(RECORD EXCERPTS):

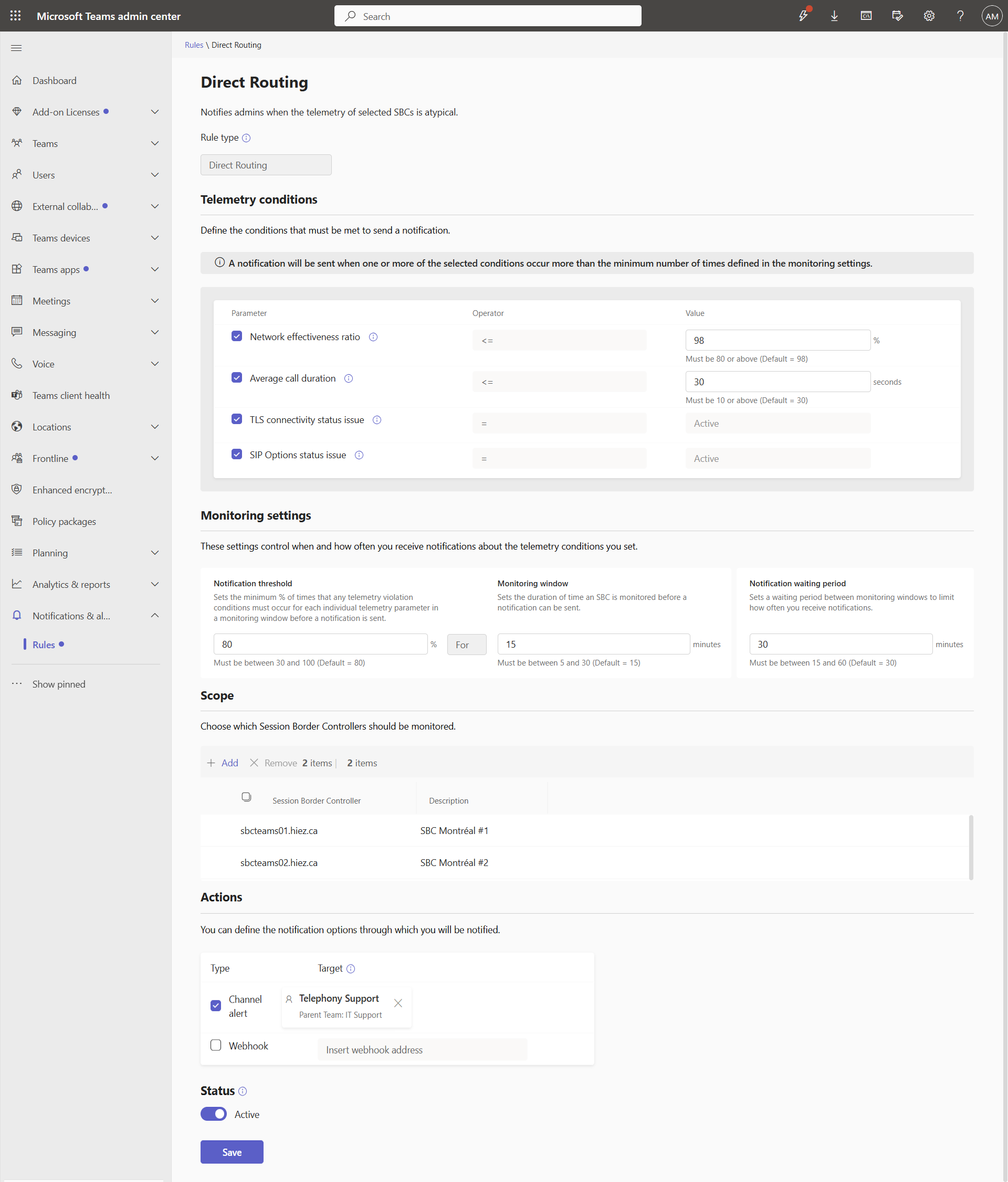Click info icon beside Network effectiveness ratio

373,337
* * *
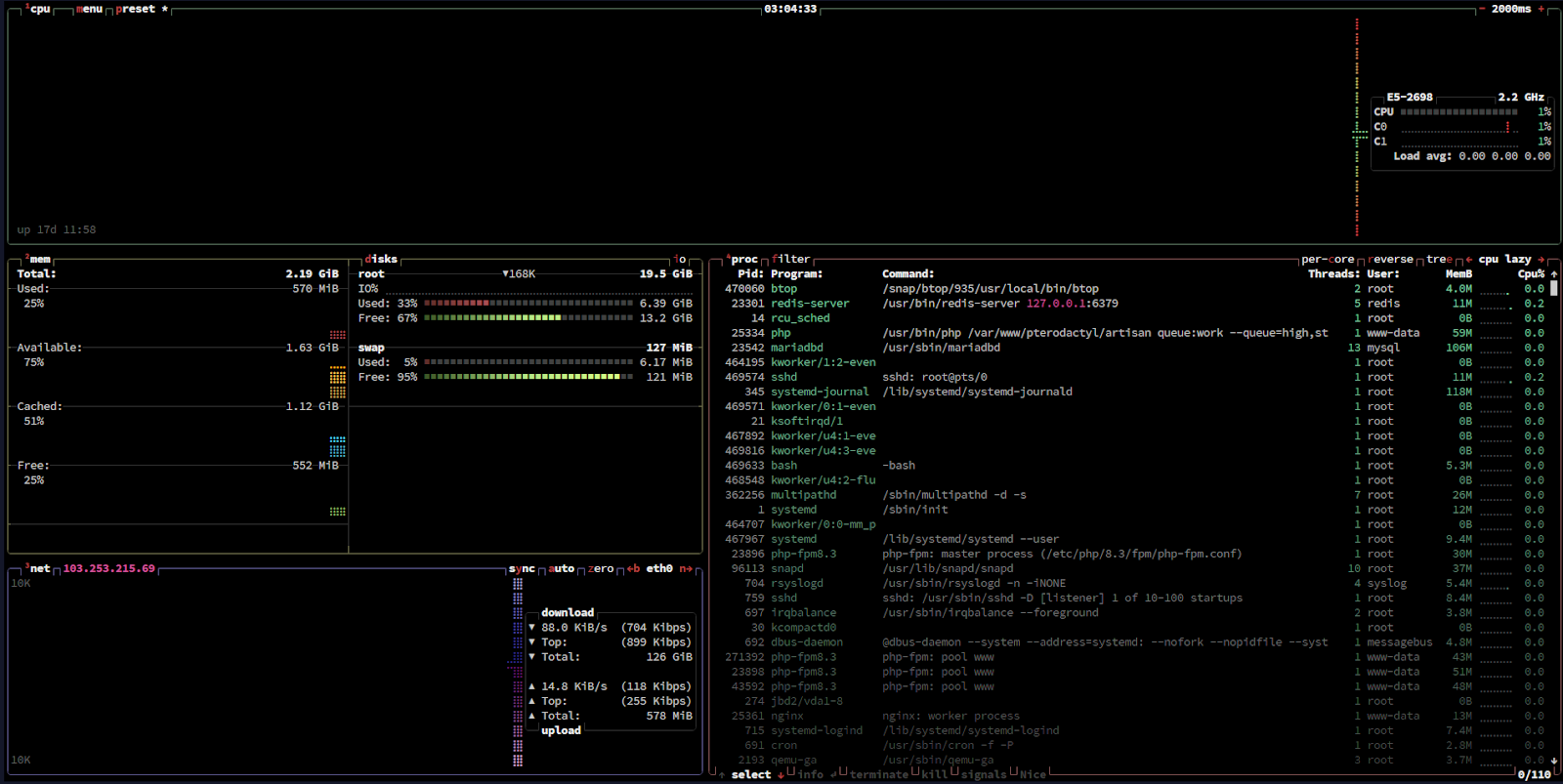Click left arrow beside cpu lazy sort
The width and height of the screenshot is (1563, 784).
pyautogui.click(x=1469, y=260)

(TO BE DONE):
Update the material from the line with "Click left arrow beside cpu lazy sort" up to and including the line with "pyautogui.click(x=1469, y=260)" by replacing "left arrow" with "right arrow", keeping everything else unchanged and leaving the pictures out of your answer.

(OUTPUT OF THE TASK):
Click right arrow beside cpu lazy sort
The width and height of the screenshot is (1563, 784).
pyautogui.click(x=1469, y=260)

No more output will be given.